Former Secretary of State Hillary Clinton has garnered at least 65,527,625 votes in the 2016 presidential election, over 2.6 million more than the president-elect, who has received at least 62,851,436 votes, according to figures released Wednesday by The Cook Report, a nonpartisan election analysis organization. Clinton now has a margin of more than two percent of the popular vote majority than Trump, as states like Florida and California continue to submit ballots from primarily Democratic-held regions like Miami and Los Angeles.
Meanwhile, voters and third party candidates have been filing lawsuits and pushing for official recounts in states which may have had their election results compromised by foreign hacks on electronic voting machines. Other logistical issues at polling places could have deterred voters from casting their ballots on Election Day, they have said.

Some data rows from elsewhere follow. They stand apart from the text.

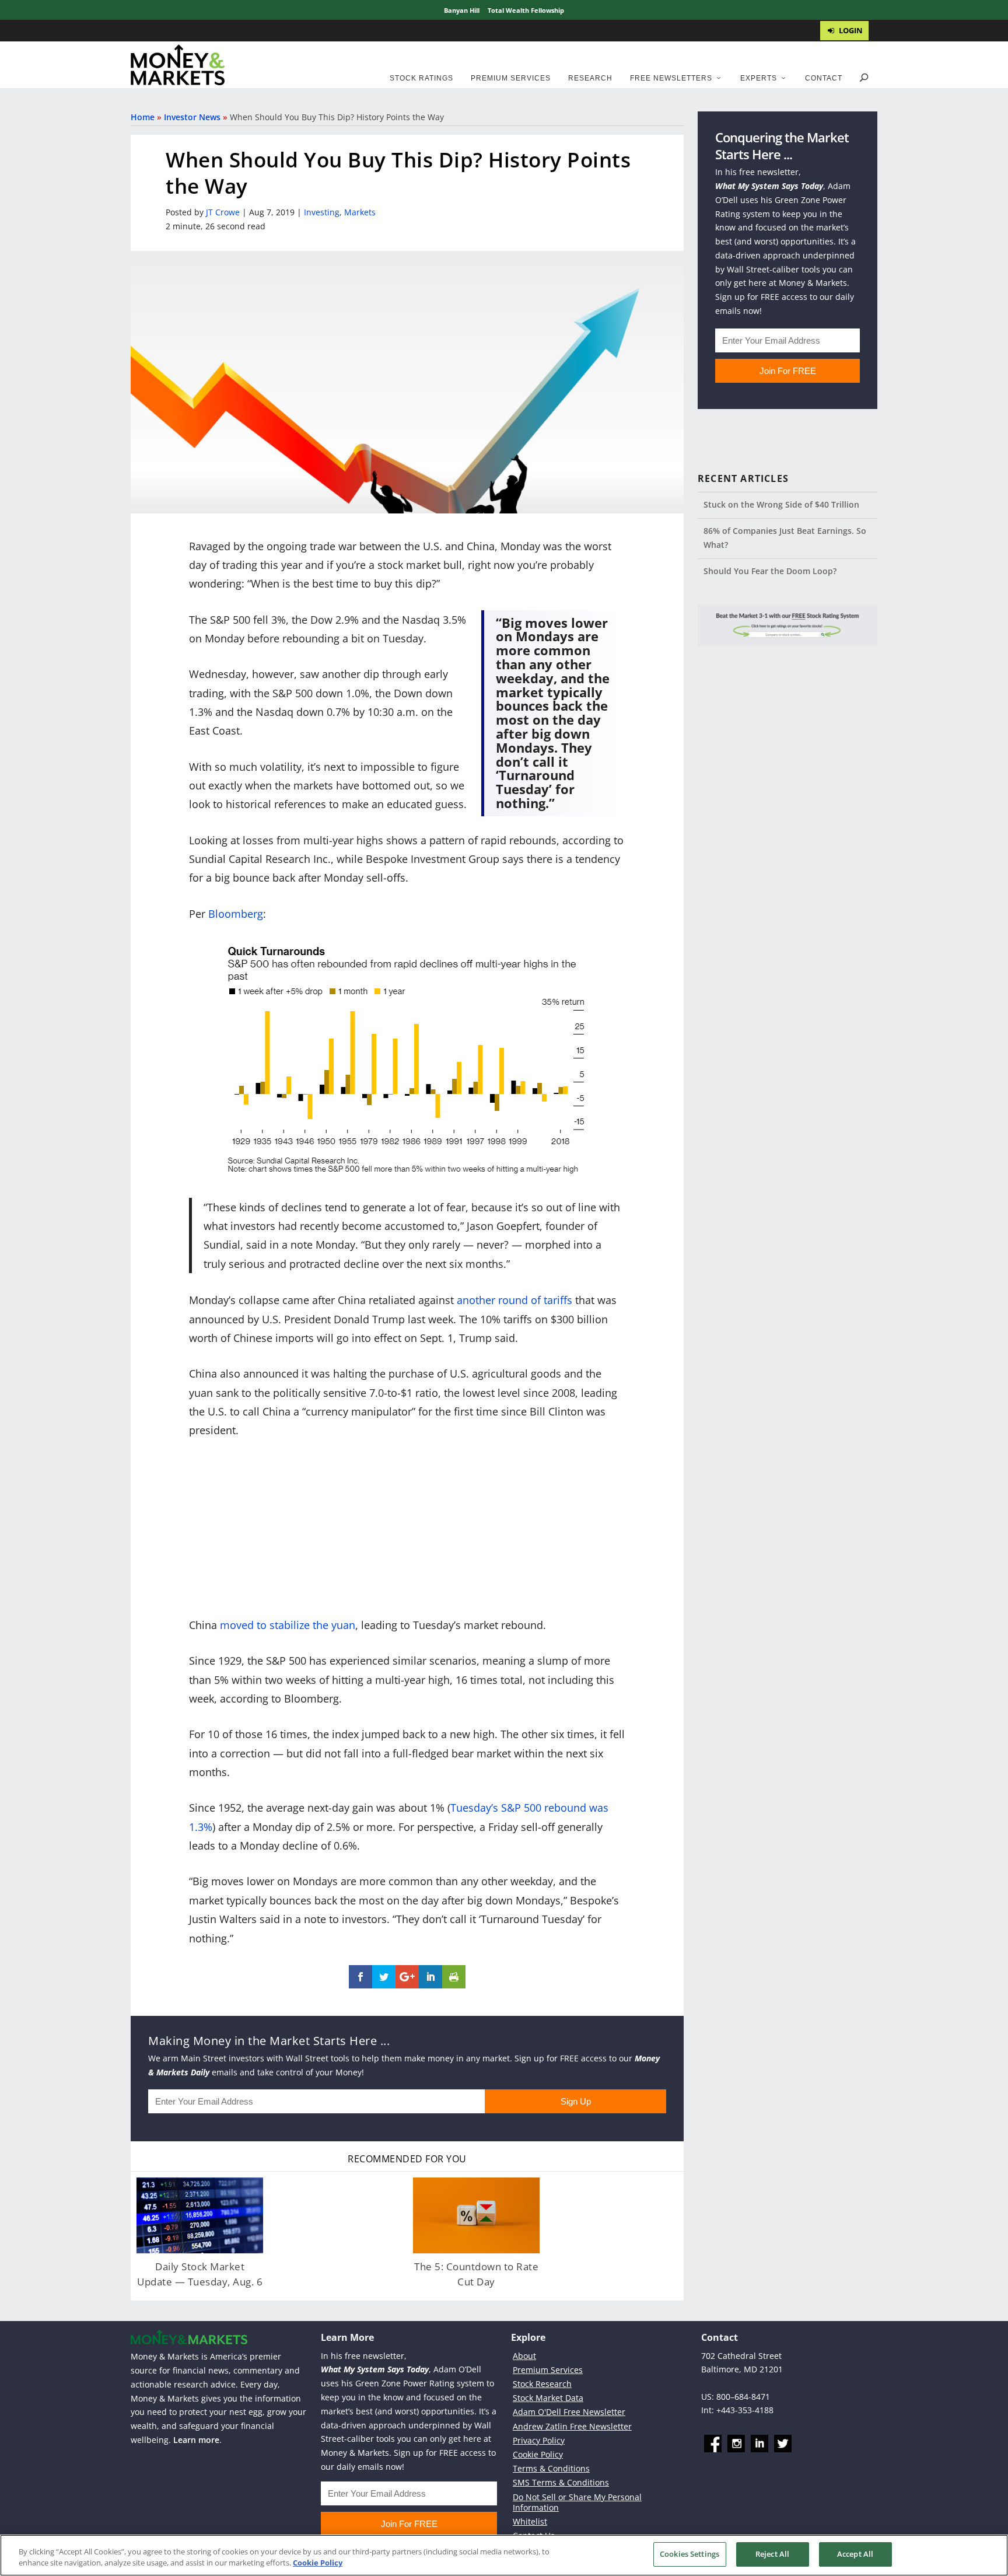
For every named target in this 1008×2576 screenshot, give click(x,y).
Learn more (196, 2439)
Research (590, 78)
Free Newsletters (671, 78)
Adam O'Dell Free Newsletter (569, 2411)
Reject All (772, 2554)
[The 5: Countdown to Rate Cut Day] (476, 2215)
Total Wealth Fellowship (526, 10)
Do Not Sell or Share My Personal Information (577, 2502)
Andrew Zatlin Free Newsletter (572, 2426)
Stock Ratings (421, 78)
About (524, 2355)
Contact (823, 78)
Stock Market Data (548, 2397)
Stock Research (542, 2383)
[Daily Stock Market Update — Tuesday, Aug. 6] (199, 2215)
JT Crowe (223, 212)
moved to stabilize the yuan (287, 1625)
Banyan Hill (462, 10)
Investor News (192, 117)
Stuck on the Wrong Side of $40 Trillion (781, 504)
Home (143, 117)
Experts (758, 78)
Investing (322, 212)
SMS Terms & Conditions (561, 2482)
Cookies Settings (689, 2554)
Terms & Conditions (551, 2468)
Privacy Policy (539, 2440)
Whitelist (530, 2521)
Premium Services (511, 78)
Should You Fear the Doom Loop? (770, 570)
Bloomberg (235, 914)
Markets (360, 212)
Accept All (855, 2554)
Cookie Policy (538, 2454)
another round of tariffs (514, 1300)
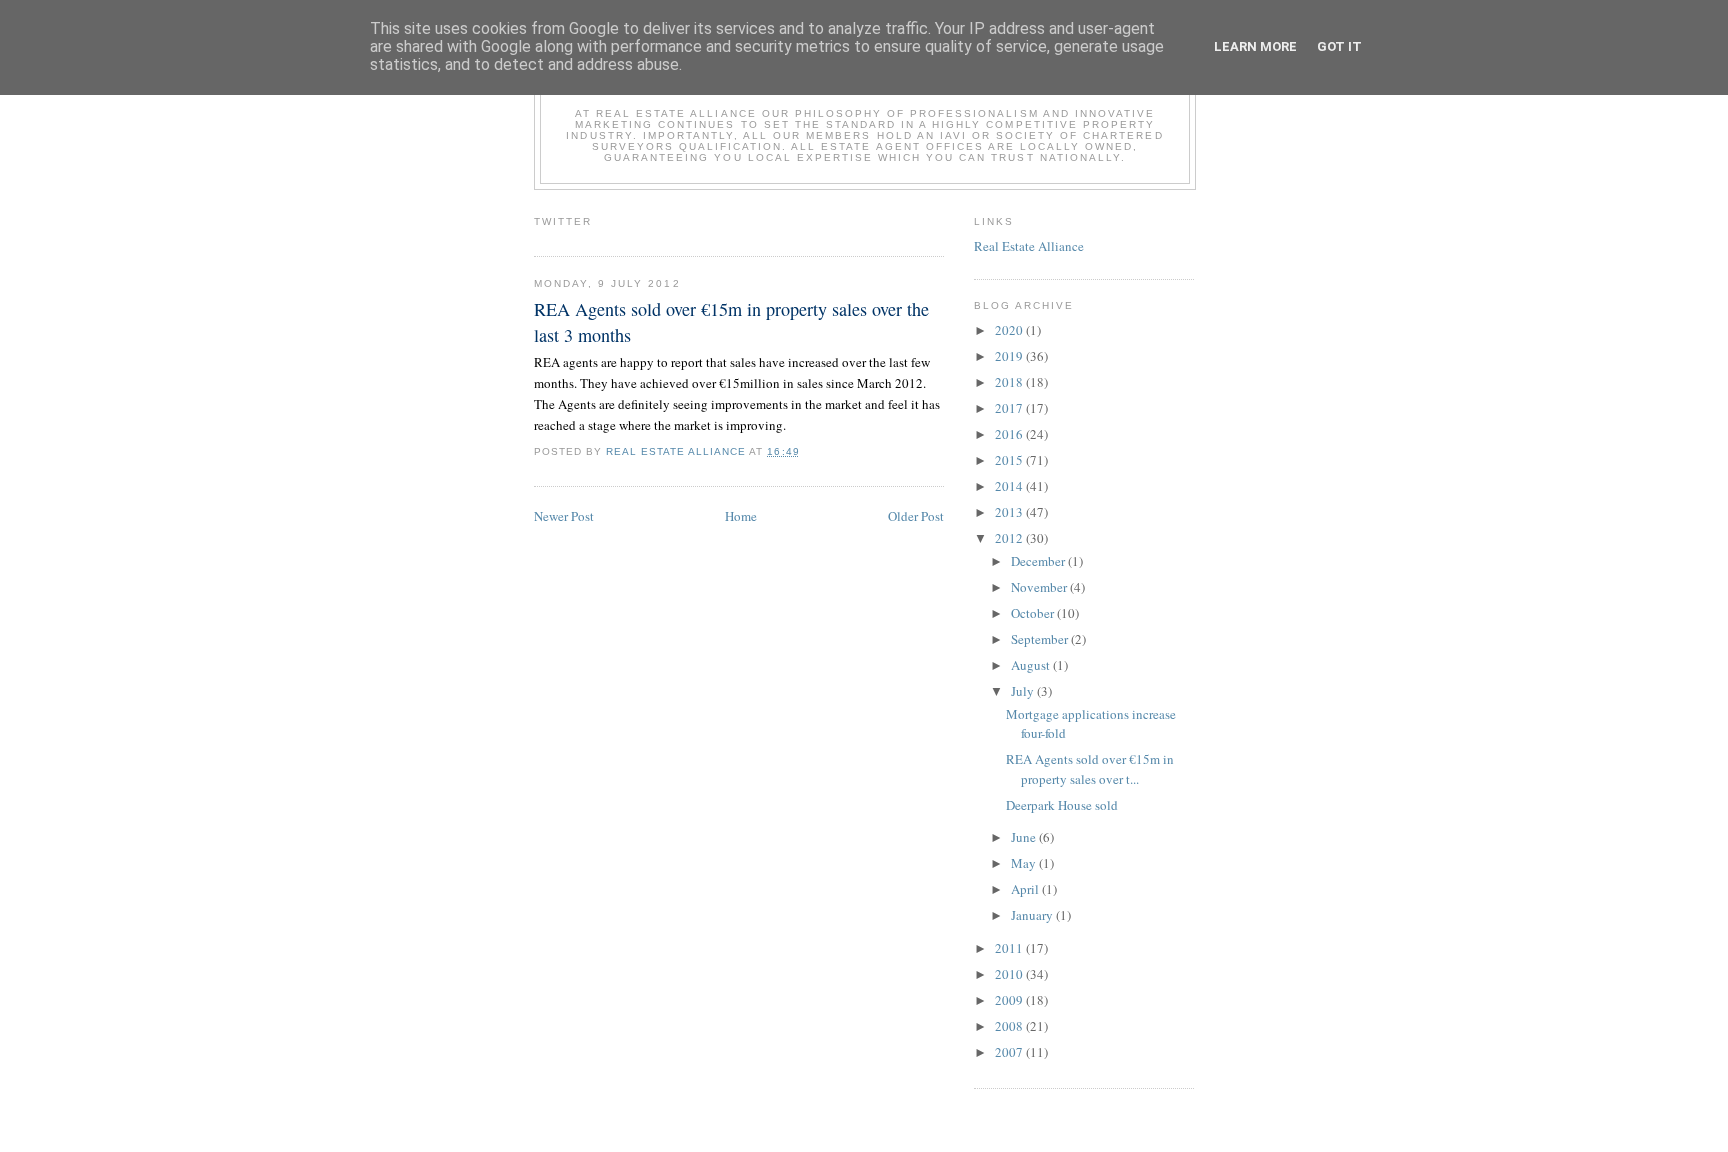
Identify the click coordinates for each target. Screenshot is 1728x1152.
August (1032, 665)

Former Green Party nominee Jill Stein has been spearheading recount efforts in Michigan, Pennsylvania and Wisconsin, three states which would have secured the White House for Clinton had she not lost them to Trump by small margins. Stein has consistently noted her push for recounts is not to reverse the results of the 2016 election, but instead “are part of an election integrity movement to attempt to shine a light on just how untrustworthy the U.S. election system is,” according to a statement on her fundraising site, which had raked in nearly $7.2 million by Thursday.
Voters in Florida pointed to alleged cyberattacks on the election and reported problems at polling places in a lawsuit demanding officials conduct a statewide recount, as well. Former Reform Party candidate Roque “Rocky” de la Fuente has vowed to push for recounts in Nevada and Florida in an effort to raise awareness about voting integrity, too.
Still, as Clinton’s popular vote count kept soaring above Trump’s and states throughout the nation begin the exhaustive process of hand-counting ballots, which began Monday in Wisconsin, the results of the election are unlikely to change. Clinton could easily secure at least three million more votes than Trump by the time all of the ballots have been counted. Yet, her Electoral College vote count will hold steady at 232 if recounts fail to reverse any state results in her favor. Trump is well over the 270-Electoral College threshold to assume the Oval Office with 306 votes.
A handful of “Faithless” or “Hamilton” electors, meanwhile, were urging their colleagues in the Electoral College to cast votes for another formidable Republican candidate instead of the president-elect. At least three electors have vowed to give their vote to another GOP leader, should they present themselves as ready to become the next president. The movement isn’t likely to sway a minimum of 36 electors to rescind their votes for Trump by the time the Electoral College convenes for its official vote on Dec. 19, however.
CORRECTION: An original version of this article incorrectly stated Hillary Clinton's 2016 popular vote total compared with President Barack Obama's vote total in 2008. Obama has the overall record for number of votes in a presidential election.